Bien entendu la CPME se dit favorable à l’idée d’un plafonnement des indemnités prud’homales, comme elle se dit d’accord avec l’idée de laisser plus de latitude à la négociation d’entreprise. Dans l’esprit de François Asselin, les accords de branche doivent permettre de « borner » ce qui peut être fait ou pas. Ensuite, au niveau de l’entreprise, il doit exister un « espace de liberté ». Dans son esprit cela signifie que, dès lors que l’esprit des accords de branche est respecté – par exemple sur les salaires minimaux – des règles pourraient être déterminées avec les seuls représentants du personnel (délégués du personnel ou comité d’entreprise), sans nécessairement passer par une négociation avec les délégués syndicaux… quand il y en a.

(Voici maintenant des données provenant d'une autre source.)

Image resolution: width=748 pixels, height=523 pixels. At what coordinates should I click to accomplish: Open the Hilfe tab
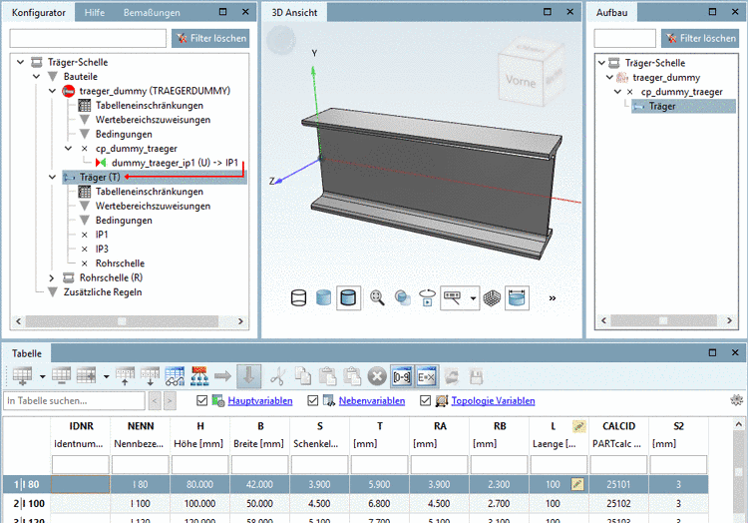coord(95,13)
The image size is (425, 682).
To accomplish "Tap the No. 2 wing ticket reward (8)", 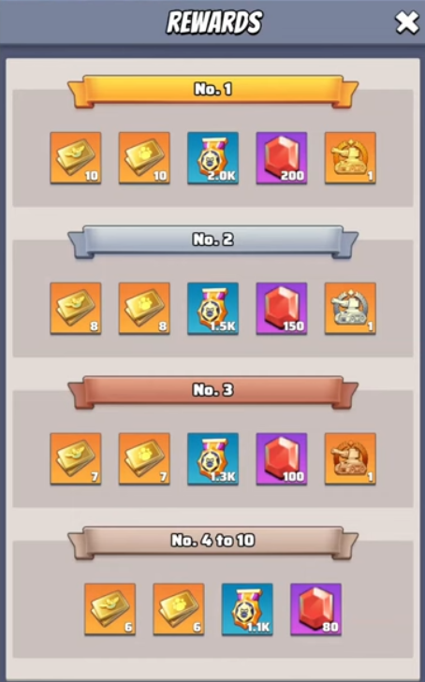I will 76,309.
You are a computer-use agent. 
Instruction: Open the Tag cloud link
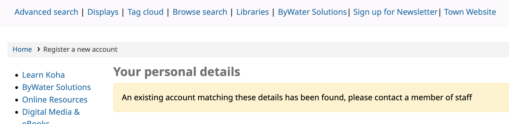coord(145,12)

Vieille idée de la CPME. Mais surtout, François Asselin redoute qu’Emmanuel Macron accorde des contreparties au syndicats pour tenter de les amadouer. « Dans ce cas, cela se fait toujours aux dépens des PME. »
Au Medef, Pierre Gattaz devrait s’exprimer sur la question mardi 16 mai, lors de sa rencontre mensuelle avec la presse. Mais l’on sait déjà que le président du Medef souhaite qu’Emmanuel Macron agisse vite et fort…
Veillée d’armes donc, mais il n’est pas du tout certain qu’Emmanuel Macron bénéfice du même état de grâce syndical que son prédécesseur François Hollande à son arrivée en 2012. De fait, le président socialiste avait profité d’une belle mansuétude des confédérations syndicale jusqu’à la… loi Macron de 2015.